====== Input for this task

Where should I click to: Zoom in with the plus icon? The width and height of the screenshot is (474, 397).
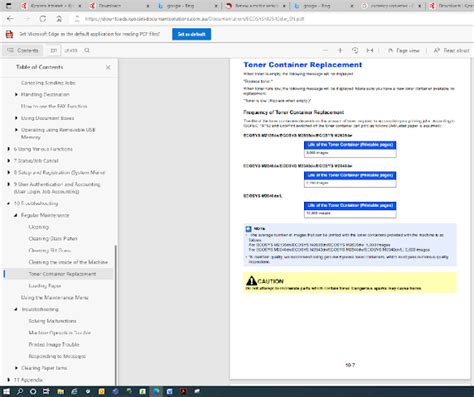tap(340, 50)
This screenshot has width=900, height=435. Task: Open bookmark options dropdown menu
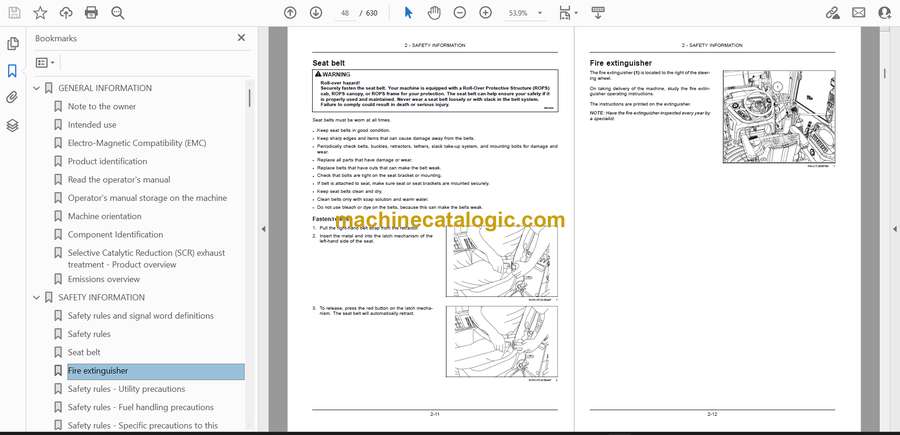pyautogui.click(x=46, y=62)
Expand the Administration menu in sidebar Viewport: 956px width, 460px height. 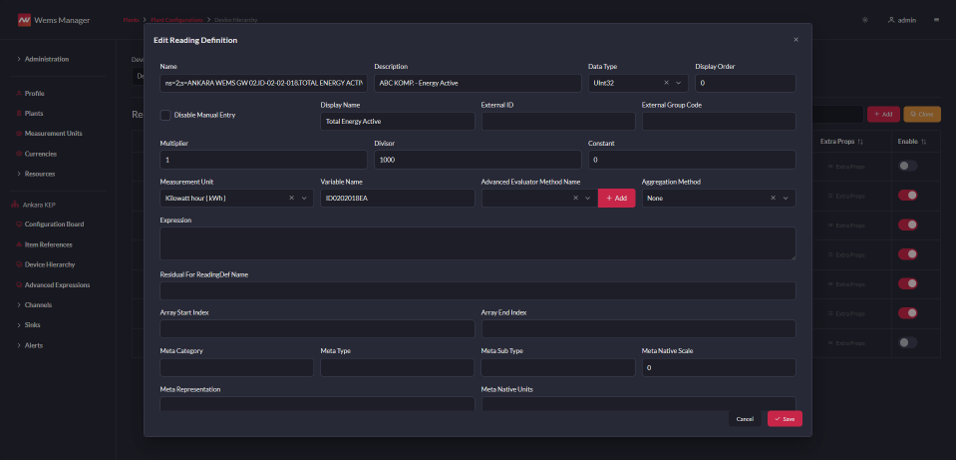pyautogui.click(x=45, y=59)
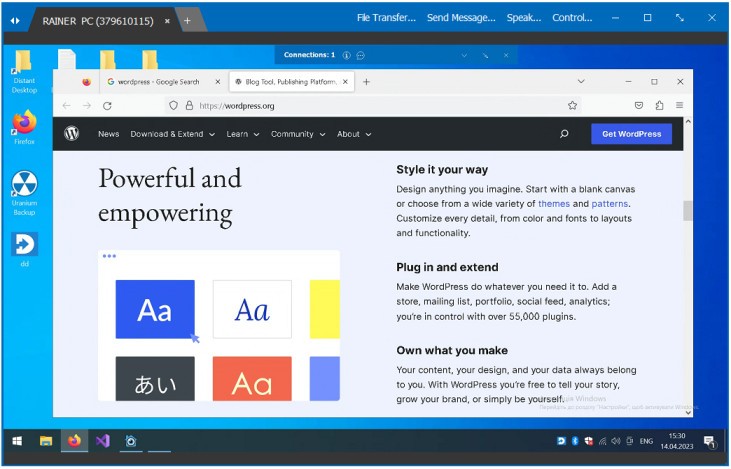Open Visual Studio from the taskbar
Image resolution: width=731 pixels, height=469 pixels.
103,441
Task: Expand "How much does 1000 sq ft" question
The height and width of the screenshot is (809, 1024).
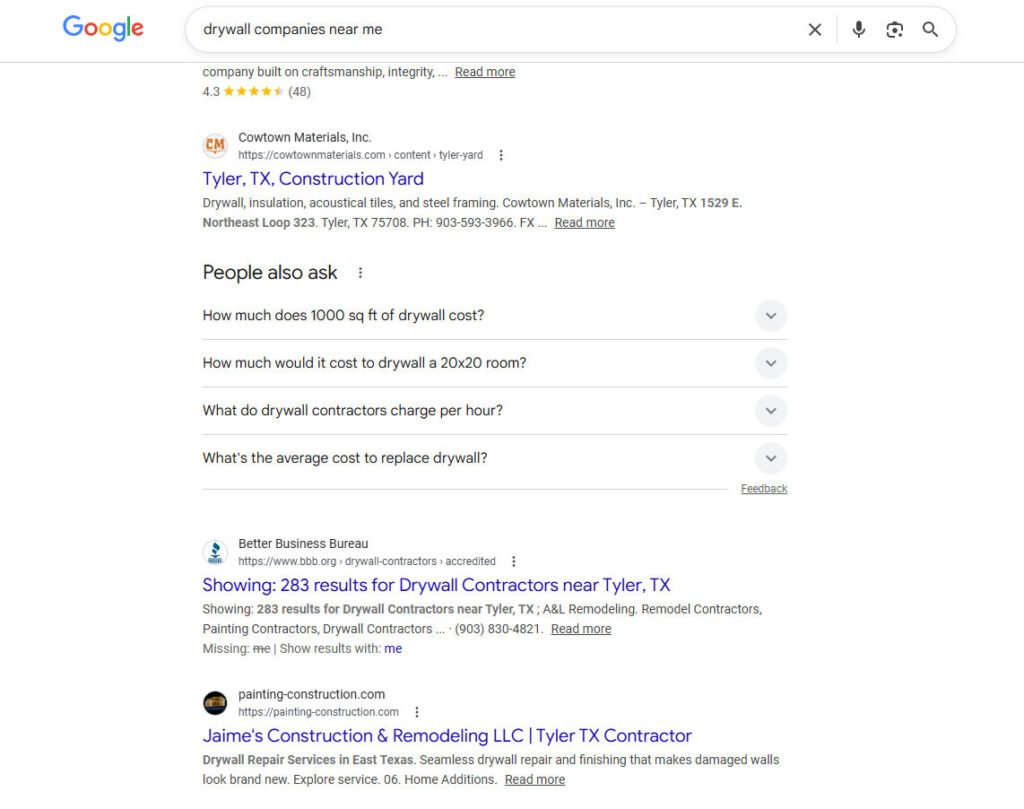Action: 770,316
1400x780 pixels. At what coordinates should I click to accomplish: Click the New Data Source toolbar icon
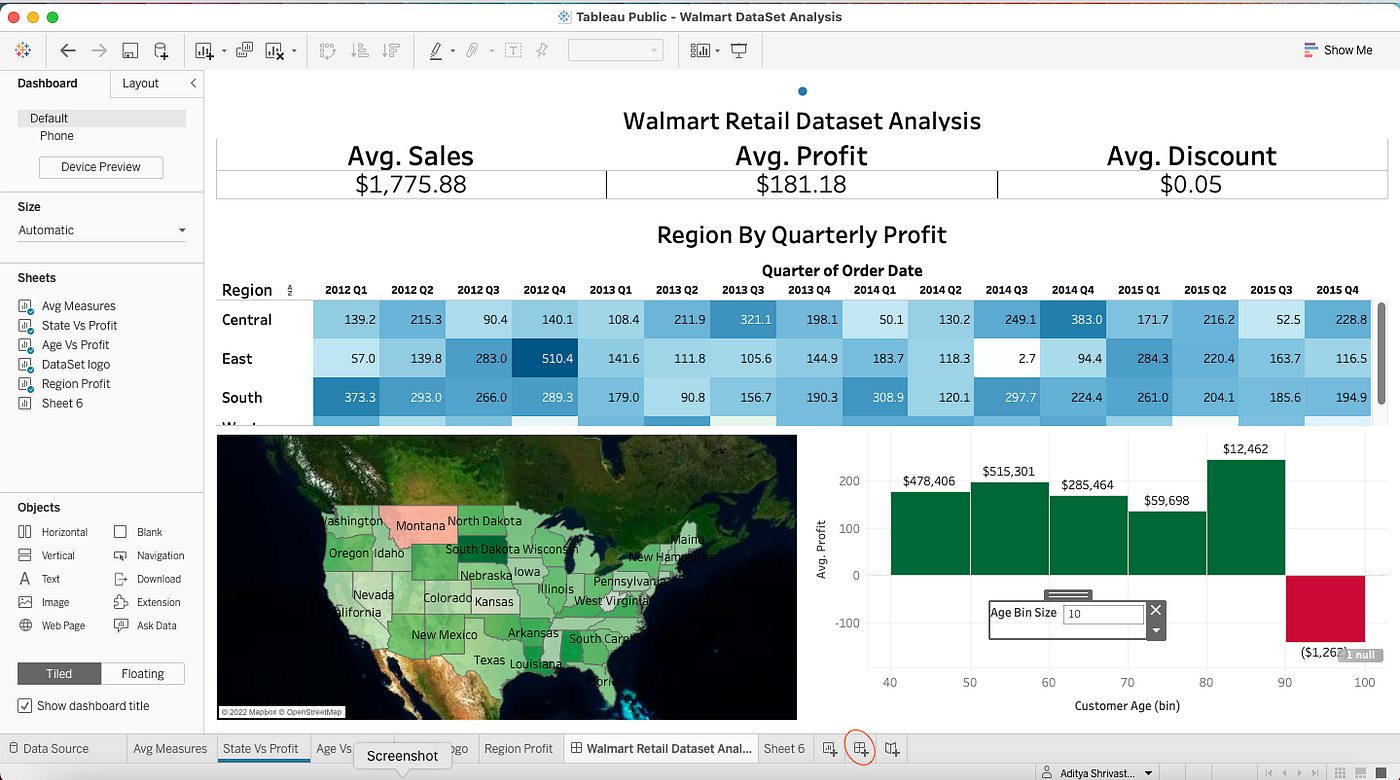coord(160,50)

============

» Exercise directions
Reproduce the lines from the line containing "much does 1000" through the end of the records above, exactly and inclusively, omitting pictures.

» Answer box
Task: Expand "How much does 1000 sq ft" question
The height and width of the screenshot is (809, 1024).
Action: 770,316
1400x780 pixels. At what coordinates should I click to accomplish: Click the New Data Source toolbar icon
coord(160,50)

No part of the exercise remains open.